[Stored items from a collection]

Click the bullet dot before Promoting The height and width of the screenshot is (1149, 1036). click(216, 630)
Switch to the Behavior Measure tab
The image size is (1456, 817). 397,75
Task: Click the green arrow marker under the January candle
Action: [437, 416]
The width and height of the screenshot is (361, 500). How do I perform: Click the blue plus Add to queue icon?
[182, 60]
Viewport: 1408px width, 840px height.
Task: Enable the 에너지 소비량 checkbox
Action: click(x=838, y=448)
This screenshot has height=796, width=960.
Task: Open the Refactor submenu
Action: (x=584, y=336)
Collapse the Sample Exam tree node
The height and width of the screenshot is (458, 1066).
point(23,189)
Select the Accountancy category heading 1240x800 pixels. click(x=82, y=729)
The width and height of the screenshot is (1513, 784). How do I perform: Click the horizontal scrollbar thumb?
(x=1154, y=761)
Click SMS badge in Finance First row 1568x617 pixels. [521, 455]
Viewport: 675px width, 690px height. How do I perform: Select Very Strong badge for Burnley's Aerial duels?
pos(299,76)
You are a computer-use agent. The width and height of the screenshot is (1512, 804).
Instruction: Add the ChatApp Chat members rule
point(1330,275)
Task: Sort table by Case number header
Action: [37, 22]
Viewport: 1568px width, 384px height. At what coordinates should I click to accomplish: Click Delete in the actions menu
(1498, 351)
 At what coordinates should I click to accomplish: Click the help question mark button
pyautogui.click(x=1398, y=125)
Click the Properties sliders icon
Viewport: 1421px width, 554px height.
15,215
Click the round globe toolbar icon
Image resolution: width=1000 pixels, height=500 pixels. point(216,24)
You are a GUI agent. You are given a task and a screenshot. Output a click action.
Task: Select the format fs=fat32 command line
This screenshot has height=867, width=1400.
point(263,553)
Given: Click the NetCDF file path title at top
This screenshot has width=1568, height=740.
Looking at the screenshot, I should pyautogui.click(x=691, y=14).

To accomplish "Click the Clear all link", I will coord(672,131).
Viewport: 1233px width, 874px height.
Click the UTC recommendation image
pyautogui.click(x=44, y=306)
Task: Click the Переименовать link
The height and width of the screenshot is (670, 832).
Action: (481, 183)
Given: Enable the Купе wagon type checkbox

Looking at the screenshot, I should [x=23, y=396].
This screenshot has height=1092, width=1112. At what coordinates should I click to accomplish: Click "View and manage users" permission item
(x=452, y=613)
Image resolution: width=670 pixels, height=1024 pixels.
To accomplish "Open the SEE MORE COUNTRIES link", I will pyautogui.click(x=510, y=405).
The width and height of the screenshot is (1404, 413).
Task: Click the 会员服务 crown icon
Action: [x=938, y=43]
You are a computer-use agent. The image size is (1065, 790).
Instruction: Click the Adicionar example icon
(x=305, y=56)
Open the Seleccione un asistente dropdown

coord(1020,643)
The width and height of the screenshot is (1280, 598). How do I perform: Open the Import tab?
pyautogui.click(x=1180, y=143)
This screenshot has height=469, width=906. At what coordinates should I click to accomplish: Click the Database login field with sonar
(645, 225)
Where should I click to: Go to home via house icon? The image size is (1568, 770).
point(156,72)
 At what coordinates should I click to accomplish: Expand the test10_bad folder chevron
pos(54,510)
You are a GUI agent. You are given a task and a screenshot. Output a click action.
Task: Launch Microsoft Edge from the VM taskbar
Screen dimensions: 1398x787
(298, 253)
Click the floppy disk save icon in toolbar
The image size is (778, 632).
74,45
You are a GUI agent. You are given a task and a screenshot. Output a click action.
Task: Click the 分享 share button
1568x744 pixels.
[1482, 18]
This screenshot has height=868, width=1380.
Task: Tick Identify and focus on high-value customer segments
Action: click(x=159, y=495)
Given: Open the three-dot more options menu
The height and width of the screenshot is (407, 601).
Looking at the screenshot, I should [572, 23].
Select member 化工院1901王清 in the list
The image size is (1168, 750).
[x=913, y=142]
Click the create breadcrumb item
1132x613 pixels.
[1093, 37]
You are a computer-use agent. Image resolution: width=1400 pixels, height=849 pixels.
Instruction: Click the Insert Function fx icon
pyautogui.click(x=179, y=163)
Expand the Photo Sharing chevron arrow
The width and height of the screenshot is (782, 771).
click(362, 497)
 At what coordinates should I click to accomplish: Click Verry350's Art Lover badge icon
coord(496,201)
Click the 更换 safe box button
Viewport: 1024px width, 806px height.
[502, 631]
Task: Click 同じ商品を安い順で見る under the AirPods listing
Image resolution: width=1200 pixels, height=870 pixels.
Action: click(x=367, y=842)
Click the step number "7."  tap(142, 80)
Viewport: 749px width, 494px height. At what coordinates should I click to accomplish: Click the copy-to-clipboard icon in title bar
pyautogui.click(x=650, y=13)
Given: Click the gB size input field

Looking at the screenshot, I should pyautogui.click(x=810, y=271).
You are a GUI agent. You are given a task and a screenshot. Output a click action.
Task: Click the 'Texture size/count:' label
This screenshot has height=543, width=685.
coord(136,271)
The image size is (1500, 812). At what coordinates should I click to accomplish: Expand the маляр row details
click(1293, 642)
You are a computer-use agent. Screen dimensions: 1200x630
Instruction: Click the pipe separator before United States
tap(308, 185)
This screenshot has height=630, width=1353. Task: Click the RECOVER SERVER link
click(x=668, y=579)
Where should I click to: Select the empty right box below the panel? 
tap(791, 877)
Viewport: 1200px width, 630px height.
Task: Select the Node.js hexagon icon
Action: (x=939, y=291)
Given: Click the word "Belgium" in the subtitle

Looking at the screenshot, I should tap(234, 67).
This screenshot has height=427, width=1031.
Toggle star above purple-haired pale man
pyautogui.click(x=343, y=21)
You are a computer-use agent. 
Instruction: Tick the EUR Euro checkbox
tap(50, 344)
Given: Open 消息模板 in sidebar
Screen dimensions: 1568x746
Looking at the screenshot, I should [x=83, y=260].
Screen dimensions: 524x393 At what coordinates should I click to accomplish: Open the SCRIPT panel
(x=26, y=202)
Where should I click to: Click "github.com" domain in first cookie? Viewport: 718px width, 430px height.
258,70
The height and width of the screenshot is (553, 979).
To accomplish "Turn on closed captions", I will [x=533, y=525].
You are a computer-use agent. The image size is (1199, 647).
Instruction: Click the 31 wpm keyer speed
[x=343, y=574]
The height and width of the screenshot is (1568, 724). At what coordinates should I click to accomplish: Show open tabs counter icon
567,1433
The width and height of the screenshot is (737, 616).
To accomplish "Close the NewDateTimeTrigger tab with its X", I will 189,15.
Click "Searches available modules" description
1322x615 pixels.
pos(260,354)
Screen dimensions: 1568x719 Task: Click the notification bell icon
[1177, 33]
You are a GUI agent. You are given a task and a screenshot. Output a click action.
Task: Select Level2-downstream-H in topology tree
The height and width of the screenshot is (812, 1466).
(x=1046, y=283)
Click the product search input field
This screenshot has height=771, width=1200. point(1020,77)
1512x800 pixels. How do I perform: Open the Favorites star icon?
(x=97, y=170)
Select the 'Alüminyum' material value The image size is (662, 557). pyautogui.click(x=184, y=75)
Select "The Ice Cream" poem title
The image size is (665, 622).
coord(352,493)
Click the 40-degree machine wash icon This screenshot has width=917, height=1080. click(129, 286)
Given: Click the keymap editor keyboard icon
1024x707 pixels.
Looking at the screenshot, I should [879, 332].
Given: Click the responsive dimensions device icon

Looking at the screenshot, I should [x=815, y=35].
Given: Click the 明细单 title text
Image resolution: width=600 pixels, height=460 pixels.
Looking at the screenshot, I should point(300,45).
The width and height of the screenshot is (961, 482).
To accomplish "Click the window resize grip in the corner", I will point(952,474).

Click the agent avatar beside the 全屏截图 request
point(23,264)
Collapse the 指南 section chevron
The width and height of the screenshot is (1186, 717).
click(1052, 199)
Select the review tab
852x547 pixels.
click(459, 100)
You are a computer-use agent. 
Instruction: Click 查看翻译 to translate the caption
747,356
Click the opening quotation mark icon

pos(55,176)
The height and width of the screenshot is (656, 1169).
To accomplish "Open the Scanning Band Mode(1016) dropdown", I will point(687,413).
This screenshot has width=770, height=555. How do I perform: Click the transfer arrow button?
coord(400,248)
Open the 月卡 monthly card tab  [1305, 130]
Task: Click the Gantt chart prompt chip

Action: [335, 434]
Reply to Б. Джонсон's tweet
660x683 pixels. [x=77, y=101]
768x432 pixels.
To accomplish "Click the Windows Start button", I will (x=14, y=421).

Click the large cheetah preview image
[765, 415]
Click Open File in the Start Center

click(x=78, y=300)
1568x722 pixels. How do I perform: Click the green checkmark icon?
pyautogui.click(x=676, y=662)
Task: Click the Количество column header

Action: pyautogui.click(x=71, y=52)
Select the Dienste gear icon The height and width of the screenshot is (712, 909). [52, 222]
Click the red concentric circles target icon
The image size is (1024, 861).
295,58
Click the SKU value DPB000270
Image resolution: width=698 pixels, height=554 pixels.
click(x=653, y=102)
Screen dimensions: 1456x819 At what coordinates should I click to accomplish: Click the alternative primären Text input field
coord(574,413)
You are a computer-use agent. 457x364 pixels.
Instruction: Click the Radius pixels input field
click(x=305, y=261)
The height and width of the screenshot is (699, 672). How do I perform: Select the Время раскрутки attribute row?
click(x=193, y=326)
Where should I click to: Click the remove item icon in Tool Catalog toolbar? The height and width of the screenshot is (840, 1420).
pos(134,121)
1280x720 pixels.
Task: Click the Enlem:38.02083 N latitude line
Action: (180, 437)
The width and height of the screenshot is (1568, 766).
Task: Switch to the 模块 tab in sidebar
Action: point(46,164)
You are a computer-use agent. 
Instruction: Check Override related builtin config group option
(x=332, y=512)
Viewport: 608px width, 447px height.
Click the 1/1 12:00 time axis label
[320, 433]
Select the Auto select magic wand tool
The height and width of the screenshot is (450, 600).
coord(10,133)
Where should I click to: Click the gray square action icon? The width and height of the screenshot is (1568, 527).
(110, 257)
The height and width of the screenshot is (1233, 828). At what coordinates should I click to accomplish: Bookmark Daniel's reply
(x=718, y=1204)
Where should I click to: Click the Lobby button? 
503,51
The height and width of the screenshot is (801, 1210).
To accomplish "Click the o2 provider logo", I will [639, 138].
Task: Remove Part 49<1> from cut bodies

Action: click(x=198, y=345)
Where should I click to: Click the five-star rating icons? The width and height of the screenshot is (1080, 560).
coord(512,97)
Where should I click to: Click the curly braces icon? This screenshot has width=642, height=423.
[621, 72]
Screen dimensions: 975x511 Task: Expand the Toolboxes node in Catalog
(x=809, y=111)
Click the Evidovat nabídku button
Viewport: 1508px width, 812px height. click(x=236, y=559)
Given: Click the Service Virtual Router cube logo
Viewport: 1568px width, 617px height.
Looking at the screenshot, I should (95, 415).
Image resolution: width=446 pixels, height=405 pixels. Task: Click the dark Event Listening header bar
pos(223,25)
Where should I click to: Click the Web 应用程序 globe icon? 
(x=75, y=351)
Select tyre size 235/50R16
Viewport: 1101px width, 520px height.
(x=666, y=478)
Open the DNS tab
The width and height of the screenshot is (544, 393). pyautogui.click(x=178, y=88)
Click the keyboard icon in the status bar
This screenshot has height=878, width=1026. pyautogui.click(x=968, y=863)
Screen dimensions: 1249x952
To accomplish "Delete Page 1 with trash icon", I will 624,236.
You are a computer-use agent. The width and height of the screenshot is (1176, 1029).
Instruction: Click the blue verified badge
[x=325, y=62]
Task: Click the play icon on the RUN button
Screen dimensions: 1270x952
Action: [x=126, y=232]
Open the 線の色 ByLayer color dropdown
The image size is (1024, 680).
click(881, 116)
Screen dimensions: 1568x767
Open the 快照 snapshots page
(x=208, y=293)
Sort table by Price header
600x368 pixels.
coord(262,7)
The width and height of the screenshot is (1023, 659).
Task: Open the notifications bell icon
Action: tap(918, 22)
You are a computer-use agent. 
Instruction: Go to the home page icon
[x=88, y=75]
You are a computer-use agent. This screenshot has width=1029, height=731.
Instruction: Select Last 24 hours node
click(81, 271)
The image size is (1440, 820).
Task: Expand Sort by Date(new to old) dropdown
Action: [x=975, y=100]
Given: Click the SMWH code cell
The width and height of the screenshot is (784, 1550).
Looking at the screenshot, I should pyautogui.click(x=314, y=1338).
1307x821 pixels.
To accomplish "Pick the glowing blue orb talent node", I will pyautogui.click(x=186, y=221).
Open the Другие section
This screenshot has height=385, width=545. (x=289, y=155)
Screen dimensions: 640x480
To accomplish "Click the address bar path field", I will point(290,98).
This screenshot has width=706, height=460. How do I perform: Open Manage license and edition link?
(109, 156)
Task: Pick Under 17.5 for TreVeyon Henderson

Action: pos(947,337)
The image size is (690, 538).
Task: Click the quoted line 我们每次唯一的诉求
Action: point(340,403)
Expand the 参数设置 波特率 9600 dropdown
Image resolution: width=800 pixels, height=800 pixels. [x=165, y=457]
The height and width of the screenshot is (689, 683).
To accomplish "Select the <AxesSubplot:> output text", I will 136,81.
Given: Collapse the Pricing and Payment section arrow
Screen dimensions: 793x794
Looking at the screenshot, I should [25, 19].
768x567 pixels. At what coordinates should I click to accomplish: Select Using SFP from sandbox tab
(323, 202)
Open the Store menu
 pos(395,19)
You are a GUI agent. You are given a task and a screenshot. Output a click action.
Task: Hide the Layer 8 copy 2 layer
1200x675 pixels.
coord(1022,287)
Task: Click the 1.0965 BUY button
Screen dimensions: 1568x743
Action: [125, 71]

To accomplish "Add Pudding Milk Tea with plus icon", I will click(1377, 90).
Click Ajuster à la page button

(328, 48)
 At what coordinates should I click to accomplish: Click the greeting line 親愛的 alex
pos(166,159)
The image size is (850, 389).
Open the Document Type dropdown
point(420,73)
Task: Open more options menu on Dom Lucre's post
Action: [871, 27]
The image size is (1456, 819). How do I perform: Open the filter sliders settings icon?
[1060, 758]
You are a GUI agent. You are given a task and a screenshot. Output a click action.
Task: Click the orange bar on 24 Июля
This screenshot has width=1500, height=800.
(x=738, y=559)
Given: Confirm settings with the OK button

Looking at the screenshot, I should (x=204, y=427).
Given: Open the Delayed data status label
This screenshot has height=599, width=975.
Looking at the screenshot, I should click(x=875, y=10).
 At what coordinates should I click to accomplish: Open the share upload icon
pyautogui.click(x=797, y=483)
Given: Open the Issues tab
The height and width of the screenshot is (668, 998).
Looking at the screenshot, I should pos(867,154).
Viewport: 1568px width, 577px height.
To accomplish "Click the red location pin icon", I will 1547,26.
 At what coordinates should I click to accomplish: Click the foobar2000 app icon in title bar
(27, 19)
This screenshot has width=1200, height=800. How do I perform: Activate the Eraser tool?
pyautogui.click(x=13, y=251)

### Task description
Scan the lines above for the word "path". Return each one that has it.

### Exercise result
Given: Click the NetCDF file path title at top
To accomplish "Click the address bar path field", I will point(290,98).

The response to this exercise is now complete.